Geneva, United Nations refugee agency chief Filippo Grandi began a five-day visit to Myanmar on Monday – his first since August 2017 when a deadly military crackdown drove some 741,000 minority Rohingya Muslims to flee the country’s western Rakhine state for neighbouring Bangladesh.
Grandi is scheduled to spend the first two days of his trip in Rakhine state, where he will visit communities in Sittwe and the northern townships and will meet state and district officials, according to a UNHCR press-release.
He is scheduled meet senior Myanmar government officials in the capital Nay Pyi Taw later in the week, the statement said.
Grandi will follow up on a range of issues raised by refugees from Myanmar (also known as Burma) and will review the country’s efforts to find “comprehensive and durable solutions to the crisis in Rakhine State,” the statement said.
A UN fact-finding mission last week repeated a call for top Myanmar generals to be prosecuted for abuses against the Rohingya Muslim minority, in which security forces are accused of killings, gang rape and arson in Rakhine after attacks on police posts by Rohingya insurgents in August 2017.

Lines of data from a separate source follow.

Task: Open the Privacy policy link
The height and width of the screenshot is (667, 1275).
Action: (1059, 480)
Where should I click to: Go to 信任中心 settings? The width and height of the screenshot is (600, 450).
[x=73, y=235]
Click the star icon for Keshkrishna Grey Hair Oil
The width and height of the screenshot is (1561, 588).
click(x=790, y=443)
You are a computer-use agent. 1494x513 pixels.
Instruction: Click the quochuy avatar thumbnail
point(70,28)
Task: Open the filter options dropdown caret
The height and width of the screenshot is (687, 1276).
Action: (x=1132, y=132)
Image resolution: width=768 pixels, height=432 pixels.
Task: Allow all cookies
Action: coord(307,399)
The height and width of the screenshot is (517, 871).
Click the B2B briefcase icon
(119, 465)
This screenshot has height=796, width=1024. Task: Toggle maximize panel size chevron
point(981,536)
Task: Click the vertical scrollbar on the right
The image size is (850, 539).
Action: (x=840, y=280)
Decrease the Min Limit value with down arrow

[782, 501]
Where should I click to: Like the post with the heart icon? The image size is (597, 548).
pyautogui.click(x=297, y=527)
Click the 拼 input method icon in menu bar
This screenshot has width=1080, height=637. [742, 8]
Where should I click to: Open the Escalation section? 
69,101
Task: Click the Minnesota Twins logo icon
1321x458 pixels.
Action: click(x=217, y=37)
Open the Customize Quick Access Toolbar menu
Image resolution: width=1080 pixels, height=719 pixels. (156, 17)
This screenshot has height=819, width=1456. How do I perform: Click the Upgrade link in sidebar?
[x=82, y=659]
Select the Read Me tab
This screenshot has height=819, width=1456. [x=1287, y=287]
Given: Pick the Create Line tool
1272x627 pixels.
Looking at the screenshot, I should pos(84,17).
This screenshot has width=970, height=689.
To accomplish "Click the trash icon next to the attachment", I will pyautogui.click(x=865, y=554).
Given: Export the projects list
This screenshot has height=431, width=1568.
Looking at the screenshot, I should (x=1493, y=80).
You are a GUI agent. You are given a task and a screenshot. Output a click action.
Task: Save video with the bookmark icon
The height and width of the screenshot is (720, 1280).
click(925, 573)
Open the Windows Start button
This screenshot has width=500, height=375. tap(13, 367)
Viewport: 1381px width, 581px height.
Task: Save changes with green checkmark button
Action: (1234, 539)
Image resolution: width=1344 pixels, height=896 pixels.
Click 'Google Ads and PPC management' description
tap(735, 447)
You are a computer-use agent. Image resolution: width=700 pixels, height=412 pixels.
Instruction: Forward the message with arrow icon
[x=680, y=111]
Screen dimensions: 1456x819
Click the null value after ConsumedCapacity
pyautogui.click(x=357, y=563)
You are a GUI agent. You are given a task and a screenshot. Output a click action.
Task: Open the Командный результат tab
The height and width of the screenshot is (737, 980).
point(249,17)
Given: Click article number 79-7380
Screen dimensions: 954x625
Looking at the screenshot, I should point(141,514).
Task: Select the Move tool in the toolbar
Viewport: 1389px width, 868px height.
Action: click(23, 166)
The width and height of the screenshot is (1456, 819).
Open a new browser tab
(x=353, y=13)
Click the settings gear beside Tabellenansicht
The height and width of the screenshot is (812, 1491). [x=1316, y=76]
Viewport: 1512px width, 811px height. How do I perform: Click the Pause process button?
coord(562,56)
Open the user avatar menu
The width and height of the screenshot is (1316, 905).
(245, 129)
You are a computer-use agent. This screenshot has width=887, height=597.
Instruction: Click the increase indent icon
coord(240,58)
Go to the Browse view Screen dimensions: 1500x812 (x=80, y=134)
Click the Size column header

Myanmar has rejected most of the accusations and dismissed a report last September by a UN-appointed panel, which accused military officers of “genocidal intent” in the crackdown on the Rohingya and said they should stand trial.
Grandi in late April visited Rohingya refugee camps in Bangladesh, where over 900,000 stateless Rohingya refugees currently live in Cox’s Bazar. Overcrowded, insanitary, makeshift settlements and inadequate healthcare services put refugees in Cox’s Bazaar at risk of disease outbreaks, according to the UN and charities such as Doctors without Borders.